### [TASK OBJECTIVE]
Reproduce, from the lines below, exactly the stretch that begins at the line containing "Image resolution: width=1288" and ends at the line containing "Task: Sort by Listener ID ascending arrow", both included.

### [EXCERPTED DATA]

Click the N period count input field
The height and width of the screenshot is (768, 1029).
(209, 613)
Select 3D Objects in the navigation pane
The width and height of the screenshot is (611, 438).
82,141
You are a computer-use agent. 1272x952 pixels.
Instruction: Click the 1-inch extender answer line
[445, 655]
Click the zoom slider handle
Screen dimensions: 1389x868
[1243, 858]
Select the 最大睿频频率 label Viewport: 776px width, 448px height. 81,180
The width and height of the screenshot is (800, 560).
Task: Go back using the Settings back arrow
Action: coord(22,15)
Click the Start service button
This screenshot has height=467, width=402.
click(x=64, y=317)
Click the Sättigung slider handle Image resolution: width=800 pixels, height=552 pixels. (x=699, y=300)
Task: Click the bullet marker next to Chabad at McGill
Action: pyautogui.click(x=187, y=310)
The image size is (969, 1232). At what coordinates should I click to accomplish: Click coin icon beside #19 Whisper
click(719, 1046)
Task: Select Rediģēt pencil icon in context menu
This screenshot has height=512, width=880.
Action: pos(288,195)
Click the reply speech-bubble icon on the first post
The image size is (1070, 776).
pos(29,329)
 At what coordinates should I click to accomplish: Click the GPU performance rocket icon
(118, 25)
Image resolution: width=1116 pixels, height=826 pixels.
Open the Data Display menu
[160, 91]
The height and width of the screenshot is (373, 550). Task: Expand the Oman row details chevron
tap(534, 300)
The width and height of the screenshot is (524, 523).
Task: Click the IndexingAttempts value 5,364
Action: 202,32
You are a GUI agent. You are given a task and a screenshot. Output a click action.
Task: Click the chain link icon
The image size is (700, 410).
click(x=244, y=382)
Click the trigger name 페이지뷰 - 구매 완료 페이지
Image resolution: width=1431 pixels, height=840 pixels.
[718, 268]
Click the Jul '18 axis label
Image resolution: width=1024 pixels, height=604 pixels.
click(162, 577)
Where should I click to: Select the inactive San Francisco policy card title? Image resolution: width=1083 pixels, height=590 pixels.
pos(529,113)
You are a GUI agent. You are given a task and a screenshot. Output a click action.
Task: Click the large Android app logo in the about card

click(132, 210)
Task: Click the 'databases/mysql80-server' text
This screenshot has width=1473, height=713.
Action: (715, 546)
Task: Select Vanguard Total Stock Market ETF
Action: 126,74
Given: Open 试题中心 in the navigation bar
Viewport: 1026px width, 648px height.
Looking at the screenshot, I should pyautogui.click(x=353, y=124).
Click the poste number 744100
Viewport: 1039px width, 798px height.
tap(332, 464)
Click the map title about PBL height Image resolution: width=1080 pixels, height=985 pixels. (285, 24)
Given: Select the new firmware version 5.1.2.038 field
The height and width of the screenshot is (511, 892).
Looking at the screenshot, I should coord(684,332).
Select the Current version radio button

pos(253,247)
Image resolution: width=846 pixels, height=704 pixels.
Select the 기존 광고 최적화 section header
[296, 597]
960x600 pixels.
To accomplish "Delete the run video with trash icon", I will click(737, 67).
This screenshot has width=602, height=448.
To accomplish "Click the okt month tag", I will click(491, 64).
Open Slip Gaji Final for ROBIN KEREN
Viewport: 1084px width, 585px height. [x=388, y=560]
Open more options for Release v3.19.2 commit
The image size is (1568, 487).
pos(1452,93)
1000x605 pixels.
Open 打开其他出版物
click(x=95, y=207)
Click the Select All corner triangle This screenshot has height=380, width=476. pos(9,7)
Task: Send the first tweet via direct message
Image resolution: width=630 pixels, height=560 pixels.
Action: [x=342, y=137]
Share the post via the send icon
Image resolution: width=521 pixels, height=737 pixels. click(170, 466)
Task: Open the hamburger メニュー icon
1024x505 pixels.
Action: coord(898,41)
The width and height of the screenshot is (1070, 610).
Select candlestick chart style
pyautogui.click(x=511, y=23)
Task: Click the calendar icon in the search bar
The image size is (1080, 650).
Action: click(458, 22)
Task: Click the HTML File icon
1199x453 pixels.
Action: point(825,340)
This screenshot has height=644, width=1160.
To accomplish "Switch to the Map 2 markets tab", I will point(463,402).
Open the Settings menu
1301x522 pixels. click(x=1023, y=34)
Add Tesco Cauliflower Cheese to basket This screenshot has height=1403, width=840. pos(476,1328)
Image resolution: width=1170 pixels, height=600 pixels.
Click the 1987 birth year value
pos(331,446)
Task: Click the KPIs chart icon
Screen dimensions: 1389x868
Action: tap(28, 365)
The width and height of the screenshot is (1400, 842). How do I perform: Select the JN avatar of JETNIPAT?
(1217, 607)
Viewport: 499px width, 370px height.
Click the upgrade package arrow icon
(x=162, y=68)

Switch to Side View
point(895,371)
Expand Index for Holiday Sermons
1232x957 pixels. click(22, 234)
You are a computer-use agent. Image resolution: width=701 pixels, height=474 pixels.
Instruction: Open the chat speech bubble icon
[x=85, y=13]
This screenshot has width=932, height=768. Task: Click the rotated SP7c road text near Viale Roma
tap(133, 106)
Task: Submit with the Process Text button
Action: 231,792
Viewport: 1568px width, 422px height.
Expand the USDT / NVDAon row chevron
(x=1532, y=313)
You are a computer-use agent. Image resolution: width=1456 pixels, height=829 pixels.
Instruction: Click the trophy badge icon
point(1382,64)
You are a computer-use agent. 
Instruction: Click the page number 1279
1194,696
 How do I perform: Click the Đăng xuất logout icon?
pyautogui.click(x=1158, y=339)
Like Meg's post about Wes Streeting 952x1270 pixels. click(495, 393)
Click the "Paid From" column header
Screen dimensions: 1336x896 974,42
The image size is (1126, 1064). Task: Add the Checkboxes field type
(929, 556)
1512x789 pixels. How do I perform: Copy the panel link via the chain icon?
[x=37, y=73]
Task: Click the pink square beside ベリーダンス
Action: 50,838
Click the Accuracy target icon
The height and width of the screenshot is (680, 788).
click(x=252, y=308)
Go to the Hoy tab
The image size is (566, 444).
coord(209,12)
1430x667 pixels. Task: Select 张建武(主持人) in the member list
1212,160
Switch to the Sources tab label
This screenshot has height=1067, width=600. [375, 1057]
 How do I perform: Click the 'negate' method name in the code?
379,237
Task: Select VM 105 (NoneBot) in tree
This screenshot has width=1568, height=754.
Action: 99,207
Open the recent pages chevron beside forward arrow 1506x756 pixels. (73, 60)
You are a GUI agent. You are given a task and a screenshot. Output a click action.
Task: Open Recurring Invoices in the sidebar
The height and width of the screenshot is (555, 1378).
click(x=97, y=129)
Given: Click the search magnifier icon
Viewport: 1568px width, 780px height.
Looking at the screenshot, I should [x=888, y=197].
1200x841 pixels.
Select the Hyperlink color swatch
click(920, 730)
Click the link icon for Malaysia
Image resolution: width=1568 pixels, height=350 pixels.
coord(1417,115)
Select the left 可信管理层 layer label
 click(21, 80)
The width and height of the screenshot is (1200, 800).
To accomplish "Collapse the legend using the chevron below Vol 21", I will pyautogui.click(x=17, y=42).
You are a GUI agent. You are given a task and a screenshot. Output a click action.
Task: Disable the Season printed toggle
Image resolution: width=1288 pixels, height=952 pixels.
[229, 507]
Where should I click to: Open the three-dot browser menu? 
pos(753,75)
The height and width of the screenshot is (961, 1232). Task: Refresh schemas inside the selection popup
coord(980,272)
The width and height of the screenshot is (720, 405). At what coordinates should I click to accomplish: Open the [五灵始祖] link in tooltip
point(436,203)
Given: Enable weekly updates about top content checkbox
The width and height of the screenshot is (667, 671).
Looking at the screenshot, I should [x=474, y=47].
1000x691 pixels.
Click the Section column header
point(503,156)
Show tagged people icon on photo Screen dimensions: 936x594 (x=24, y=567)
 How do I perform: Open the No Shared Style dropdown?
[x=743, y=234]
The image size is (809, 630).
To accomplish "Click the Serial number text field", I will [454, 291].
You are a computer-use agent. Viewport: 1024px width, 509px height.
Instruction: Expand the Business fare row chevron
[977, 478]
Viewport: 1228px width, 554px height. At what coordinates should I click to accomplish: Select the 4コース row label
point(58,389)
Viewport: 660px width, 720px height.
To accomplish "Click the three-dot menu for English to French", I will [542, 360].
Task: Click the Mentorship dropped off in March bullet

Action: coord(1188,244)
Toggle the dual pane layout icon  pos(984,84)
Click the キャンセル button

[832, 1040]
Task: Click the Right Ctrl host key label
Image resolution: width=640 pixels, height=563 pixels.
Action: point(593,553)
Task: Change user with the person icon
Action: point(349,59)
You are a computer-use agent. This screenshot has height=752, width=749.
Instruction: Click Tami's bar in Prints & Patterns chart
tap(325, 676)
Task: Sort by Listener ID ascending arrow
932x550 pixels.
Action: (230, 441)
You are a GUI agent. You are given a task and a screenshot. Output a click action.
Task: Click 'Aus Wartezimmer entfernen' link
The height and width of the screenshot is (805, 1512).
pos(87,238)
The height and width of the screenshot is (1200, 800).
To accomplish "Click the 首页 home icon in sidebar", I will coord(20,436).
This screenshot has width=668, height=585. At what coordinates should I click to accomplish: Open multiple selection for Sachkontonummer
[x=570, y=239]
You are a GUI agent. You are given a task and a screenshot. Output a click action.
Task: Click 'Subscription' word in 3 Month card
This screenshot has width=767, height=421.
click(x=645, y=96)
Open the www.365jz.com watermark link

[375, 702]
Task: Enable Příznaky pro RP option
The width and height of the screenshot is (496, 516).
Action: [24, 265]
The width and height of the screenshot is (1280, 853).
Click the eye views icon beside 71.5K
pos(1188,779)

### [SOLUTION FOR THIS EXERCISE]
Image resolution: width=1288 pixels, height=952 pixels.
[229, 507]
Where should I click to: Open the three-dot browser menu? 
pos(753,75)
The height and width of the screenshot is (961, 1232). Task: Refresh schemas inside the selection popup
coord(980,272)
The width and height of the screenshot is (720, 405). At what coordinates should I click to accomplish: Open the [五灵始祖] link in tooltip
point(436,203)
Given: Enable weekly updates about top content checkbox
The width and height of the screenshot is (667, 671).
Looking at the screenshot, I should [x=474, y=47].
1000x691 pixels.
Click the Section column header
point(503,156)
Show tagged people icon on photo Screen dimensions: 936x594 (x=24, y=567)
 How do I perform: Open the No Shared Style dropdown?
[x=743, y=234]
The image size is (809, 630).
To accomplish "Click the Serial number text field", I will [454, 291].
You are a computer-use agent. Viewport: 1024px width, 509px height.
Instruction: Expand the Business fare row chevron
[977, 478]
Viewport: 1228px width, 554px height. At what coordinates should I click to accomplish: Select the 4コース row label
point(58,389)
Viewport: 660px width, 720px height.
To accomplish "Click the three-dot menu for English to French", I will [542, 360].
Task: Click the Mentorship dropped off in March bullet

Action: coord(1188,244)
Toggle the dual pane layout icon  pos(984,84)
Click the キャンセル button

[832, 1040]
Task: Click the Right Ctrl host key label
Image resolution: width=640 pixels, height=563 pixels.
Action: point(593,553)
Task: Change user with the person icon
Action: point(349,59)
You are a computer-use agent. This screenshot has height=752, width=749.
Instruction: Click Tami's bar in Prints & Patterns chart
tap(325, 676)
Task: Sort by Listener ID ascending arrow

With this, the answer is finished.